== RECORDS SHOWN

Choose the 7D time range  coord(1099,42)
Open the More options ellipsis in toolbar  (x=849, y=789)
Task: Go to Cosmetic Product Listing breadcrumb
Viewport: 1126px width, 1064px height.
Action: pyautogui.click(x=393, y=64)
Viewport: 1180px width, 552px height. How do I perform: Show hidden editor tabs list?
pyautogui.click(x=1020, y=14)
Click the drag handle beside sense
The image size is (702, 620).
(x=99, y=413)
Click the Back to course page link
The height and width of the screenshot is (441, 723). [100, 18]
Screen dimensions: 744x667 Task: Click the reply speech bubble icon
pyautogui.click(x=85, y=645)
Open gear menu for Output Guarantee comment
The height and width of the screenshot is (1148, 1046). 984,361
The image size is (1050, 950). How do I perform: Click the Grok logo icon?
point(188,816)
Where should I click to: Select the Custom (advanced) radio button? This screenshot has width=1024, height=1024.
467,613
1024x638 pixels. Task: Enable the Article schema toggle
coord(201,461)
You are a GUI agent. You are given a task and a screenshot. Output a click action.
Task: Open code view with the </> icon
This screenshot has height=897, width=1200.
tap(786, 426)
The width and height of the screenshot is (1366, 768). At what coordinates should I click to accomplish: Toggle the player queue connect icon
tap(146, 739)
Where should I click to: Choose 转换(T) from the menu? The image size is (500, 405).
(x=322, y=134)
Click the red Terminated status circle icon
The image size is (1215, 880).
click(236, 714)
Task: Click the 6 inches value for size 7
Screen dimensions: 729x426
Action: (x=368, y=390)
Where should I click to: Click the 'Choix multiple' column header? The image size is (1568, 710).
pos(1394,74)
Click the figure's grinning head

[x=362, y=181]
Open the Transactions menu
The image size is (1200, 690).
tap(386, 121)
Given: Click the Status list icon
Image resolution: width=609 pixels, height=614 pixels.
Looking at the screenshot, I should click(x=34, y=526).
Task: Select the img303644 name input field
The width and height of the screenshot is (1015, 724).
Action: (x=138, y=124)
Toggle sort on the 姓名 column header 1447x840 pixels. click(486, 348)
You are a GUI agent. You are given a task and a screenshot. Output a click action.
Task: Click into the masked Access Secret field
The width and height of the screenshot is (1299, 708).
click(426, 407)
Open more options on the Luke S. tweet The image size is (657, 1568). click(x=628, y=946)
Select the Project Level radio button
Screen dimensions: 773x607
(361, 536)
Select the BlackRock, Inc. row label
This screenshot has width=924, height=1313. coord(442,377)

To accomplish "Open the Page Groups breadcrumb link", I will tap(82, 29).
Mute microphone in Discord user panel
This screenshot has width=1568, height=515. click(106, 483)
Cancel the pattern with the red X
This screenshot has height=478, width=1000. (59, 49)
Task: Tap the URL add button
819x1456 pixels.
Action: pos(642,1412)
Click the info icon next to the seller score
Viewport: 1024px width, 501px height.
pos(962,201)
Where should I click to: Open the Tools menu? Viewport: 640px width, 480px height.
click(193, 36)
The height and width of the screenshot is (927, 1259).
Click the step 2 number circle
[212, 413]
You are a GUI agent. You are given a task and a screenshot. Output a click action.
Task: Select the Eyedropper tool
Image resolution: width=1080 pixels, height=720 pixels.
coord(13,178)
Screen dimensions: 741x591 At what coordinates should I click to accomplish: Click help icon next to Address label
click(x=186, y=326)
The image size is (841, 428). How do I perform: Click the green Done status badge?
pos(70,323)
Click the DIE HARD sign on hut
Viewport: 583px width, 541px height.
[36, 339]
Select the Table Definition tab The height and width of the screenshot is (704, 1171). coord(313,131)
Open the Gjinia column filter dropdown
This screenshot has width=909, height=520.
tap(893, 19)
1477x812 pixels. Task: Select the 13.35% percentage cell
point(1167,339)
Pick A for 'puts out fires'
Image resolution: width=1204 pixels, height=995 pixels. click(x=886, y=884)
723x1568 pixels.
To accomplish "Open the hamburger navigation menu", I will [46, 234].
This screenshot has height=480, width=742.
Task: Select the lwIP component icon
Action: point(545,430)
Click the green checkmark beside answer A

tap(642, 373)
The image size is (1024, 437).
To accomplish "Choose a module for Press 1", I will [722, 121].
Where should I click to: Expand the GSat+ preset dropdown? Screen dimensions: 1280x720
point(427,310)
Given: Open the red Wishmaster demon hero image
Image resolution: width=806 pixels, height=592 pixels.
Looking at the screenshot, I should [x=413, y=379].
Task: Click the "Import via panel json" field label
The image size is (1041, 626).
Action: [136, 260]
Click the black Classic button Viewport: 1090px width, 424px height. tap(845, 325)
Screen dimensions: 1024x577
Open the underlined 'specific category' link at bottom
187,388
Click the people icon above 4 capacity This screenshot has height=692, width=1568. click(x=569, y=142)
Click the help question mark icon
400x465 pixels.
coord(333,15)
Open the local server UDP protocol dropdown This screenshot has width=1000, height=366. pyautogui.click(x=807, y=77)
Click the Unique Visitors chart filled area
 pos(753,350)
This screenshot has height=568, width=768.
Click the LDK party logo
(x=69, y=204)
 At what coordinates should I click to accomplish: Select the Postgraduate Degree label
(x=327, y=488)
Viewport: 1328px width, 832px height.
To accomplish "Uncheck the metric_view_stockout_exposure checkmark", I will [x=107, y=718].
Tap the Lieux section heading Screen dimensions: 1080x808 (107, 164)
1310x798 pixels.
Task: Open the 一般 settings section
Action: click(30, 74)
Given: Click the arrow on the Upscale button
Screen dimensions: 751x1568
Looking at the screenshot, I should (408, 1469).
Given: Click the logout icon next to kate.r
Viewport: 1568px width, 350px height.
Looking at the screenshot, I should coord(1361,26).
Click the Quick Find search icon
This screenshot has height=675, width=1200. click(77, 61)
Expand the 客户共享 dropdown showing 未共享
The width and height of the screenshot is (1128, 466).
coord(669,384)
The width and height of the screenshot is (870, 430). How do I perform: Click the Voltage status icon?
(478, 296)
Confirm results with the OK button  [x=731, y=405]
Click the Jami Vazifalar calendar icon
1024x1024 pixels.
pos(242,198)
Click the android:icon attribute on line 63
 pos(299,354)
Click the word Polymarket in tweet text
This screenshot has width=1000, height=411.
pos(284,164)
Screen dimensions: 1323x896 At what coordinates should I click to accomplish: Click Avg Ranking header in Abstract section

====

> _WHAT IS NEEDED_:
Look over the listing. Pull out every line with the string "breadcrumb" in it.

> _ANSWER BELOW_:
Task: Go to Cosmetic Product Listing breadcrumb
To accomplish "Open the Page Groups breadcrumb link", I will tap(82, 29).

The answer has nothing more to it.